I'm working towards a degree in mathematics and would like to get the most out of every class, So if anybody would tell me what worked/didn't work for them I would be grateful.
 A: Large parts of mathematics as it has evolved in the 20th century are quite independent of calculus.  Game theory, graph theory, combinatorics, discrete mathematics, etc. are often courses which are taught without a specific Calculus prerequisite. The order in which one studies mathematics is to some extent related to what one's goals and "natural talents" are. For example, there are parts of geometry which don't require calculus (directly) while there are other parts of geometry where using Calculus methods are very central.
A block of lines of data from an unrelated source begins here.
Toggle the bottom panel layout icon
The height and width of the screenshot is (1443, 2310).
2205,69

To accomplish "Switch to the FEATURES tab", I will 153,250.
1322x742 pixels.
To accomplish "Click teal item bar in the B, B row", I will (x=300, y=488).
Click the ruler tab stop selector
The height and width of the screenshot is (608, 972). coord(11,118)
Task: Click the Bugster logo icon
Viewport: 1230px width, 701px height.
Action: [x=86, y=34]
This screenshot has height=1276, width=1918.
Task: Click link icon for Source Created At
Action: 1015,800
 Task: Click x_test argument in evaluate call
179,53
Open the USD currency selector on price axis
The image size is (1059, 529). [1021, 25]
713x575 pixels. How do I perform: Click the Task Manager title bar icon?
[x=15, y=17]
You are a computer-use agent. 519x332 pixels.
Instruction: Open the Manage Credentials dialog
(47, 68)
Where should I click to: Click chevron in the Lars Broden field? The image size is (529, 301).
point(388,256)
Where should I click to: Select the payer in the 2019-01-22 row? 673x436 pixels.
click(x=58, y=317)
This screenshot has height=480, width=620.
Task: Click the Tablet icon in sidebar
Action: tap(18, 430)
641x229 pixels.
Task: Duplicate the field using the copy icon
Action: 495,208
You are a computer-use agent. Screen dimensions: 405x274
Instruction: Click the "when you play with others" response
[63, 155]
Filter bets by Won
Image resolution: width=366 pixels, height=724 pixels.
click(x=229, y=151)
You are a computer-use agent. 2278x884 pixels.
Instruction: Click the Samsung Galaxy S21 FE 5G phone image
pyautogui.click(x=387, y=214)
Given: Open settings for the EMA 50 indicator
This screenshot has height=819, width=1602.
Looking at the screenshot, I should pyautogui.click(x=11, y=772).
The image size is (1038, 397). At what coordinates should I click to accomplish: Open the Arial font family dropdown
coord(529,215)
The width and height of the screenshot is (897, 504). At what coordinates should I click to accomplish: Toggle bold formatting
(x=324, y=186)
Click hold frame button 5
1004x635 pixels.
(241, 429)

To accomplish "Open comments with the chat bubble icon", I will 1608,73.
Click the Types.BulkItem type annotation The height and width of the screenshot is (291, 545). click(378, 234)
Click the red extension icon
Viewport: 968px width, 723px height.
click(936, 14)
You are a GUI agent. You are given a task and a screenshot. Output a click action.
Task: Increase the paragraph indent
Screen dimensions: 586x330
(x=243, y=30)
If one majors in mathematics typically there is a "recommended route" of courses at the school one is studying at. 
A: If you're interested in building on your calculus knowledge in a way that builds links to many other areas of mathematics, a natural direction to go would be to take some linear algebra and a differential geometry course.  From there you could take some analysis and then a manifolds course.  At that point the subject of Lie groups acts as something of a unifying picture for all of the above said courses -- it fits everything together in a very pleasant way and gives you many pleasant connections between group theory, linear algebra and analysis.  Stillwell's book "Naive Lie Theory" is something you could pick up right now and start reading. When reading the book you'll likely be able to spot what you're comfortable with and what you aren't, and go from there. 
A: 
One of the disappointments experienced by most mathematics students is that they never get a course in mathematics. They get courses in calculus, algebra, topology, and so on, but the divison of labor in teaching seems to prevent these different topics from being combined into a whole. In fact, some of the most important and natural questions are stifled because they wall on the wrong side of topic boundary lines. ... Thus, if students are to feel they really know mathematics by the time they graduate, there is a need to unify the subject.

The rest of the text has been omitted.